Discriminative Streaming Network Embedding☆
Introduction
Many real-world networks (e.g., friendships among Facebook or Tencent users, citations among research papers, and communications among telecom users) generate data (e.g., friend requests, new citations, and calling records) in a stream fashion, where an element (e.g., a friend request) records a link between two users. The data can be naturally modeled as a streaming network represented by a sequence of edge insertions/deletions. These real-world streaming networks are usually extensive and frequently evolves. For example, the number of monthly active users in the social networks of Facebook is about 2 billion and there are over 1500 friend requests per second. Therefore, analyzing these networks provides many new challenges in areas such as community detection [1], [2], [3], anomaly detection [4], [5], and recommendation [6], [7], and thus have received significant attention in the last few years.
Network embedding methods [8], [9], [10], [11], [12], [13] are effective tools for analyzing such huge networks. These methods aim to transform a network into a low-dimensional space where each node is represented by a low-dimensional feature vector, and the proximity of nodes is preserved. Using the learned embeddings, existing data mining and machine learning algorithms can work effectively in many tasks, such as node classification [8], [11], link prediction [9], and anomaly detection [10]. However, since the steaming network evolves rapidly, it is still challenging for the above static embedding methods to handle such networks, because one needs to perform them on the entire network (i.e., the batch learning) as long as the network changes, which results in a large number of node embedding updates. Recently, several streaming network embedding methods [14], [15], [16], [17], [18] are proposed to perform incremental updates when the topology changes. However, these methods perform incremental updates in a heuristic manner and thus fail to quantitatively restrict the differences between incremental learning and batch learning. Moreover, these embedding methods perform in an unsupervised manner, i.e., they ignore the label information when learning node embeddings, which leads to sub-optimal results for applications such as node classification.
Many real-world networks have abundant node labels (e.g., interests). For instance, social networks such as Tencent and Flickr, allow users to create groups of specific labels (e.g., group description) that other users can join. The coauthor network is another example where researchers’ labels are their research interests. Motivated by the fact that labels are potentially helpful in learning a better joint embedding representation, we propose to leverage label information when learning streaming network embedding.

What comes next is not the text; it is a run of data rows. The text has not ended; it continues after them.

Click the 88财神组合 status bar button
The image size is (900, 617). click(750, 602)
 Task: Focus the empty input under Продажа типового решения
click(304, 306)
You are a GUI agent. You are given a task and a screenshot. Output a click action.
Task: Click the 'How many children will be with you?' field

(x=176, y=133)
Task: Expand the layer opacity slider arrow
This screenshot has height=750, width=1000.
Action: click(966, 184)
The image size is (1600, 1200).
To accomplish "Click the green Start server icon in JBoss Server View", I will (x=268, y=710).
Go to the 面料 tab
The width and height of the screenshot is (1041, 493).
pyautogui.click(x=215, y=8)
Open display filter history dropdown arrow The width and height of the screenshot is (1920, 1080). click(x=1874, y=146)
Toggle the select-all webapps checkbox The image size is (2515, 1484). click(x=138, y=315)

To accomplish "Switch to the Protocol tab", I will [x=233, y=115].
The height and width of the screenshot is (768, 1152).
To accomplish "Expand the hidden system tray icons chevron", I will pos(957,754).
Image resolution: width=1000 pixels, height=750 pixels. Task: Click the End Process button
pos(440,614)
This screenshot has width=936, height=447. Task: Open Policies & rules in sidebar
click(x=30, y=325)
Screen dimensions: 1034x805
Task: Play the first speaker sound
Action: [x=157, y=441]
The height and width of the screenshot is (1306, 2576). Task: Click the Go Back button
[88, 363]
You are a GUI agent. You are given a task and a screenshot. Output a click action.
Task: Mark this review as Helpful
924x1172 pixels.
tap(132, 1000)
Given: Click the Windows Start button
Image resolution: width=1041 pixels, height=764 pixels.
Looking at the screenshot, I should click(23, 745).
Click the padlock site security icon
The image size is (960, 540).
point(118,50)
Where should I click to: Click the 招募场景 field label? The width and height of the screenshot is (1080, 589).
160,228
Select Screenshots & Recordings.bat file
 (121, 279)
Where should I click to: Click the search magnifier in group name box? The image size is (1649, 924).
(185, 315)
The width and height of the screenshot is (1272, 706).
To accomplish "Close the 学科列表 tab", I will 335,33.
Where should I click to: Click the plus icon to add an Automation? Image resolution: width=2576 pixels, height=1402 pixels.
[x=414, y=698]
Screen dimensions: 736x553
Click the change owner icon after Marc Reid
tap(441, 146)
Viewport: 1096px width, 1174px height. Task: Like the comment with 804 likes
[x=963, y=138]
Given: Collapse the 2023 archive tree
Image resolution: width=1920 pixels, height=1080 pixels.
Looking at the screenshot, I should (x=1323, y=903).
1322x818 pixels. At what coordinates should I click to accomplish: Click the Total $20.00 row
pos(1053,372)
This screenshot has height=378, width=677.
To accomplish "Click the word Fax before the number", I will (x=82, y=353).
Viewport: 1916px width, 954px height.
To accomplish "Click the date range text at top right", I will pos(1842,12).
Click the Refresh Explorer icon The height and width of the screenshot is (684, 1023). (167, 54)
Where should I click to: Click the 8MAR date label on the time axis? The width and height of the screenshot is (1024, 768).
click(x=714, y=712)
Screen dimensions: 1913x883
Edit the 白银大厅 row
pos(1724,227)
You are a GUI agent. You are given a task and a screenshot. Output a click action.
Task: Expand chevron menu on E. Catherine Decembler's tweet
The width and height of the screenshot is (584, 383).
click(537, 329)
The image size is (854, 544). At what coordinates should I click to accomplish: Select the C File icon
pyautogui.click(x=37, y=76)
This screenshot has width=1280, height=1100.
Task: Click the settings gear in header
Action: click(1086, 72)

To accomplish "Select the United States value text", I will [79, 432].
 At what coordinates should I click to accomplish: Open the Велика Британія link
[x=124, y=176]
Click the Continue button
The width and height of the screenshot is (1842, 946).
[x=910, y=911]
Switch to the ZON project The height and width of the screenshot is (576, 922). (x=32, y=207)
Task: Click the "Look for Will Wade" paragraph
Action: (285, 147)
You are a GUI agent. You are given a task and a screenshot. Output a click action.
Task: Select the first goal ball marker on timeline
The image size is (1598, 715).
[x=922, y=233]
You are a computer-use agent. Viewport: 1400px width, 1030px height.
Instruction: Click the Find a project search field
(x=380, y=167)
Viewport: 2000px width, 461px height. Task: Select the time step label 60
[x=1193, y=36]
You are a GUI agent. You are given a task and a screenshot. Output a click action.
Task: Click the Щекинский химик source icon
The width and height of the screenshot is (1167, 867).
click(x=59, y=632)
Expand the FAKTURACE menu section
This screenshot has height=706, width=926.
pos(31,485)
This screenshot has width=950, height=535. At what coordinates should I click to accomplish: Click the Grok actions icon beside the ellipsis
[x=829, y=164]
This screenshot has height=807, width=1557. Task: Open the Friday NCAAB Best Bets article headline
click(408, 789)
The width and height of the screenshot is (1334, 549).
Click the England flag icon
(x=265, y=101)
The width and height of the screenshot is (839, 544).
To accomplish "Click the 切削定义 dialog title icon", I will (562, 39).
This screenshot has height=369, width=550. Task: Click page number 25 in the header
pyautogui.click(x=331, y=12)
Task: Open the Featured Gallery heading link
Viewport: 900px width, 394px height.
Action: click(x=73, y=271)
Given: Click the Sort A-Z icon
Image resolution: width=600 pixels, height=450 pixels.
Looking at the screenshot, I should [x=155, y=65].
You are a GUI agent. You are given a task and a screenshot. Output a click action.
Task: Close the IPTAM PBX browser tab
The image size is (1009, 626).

It is a nontrivial task to take advantage of label information in streaming networks for embedding learning. There are three main challenges. Firstly, as the evolving of network topology, the label information may also change as time elapses. Take the coauthor network as an example; recently, many researchers change their interests to the popular deep learning and simultaneously they coauthor with other researchers in the deep learning field. How to process the evolving of both topology and label information is still an unresolved problem. Secondly, although several discriminative embedding methods [19], [20], [21], [22] are proposed to learn network embeddings from label and topology information, they are all accustomed to static networks. Therefore, one needs to apply them on the entire network as long as the network changes, which is computationally intensive and prohibited for many online applications. Moreover, these methods usually balance the importance of label and topology information in a coarse-grained way and thus ignore the node-specific difference. Third, the label information could be sparse and incomplete. For instance, in social networks, the proportion of active users with labels might also be quite small. Therefore, it is a challenging task to leverage the label information to learn embeddings on streaming networks efficiently.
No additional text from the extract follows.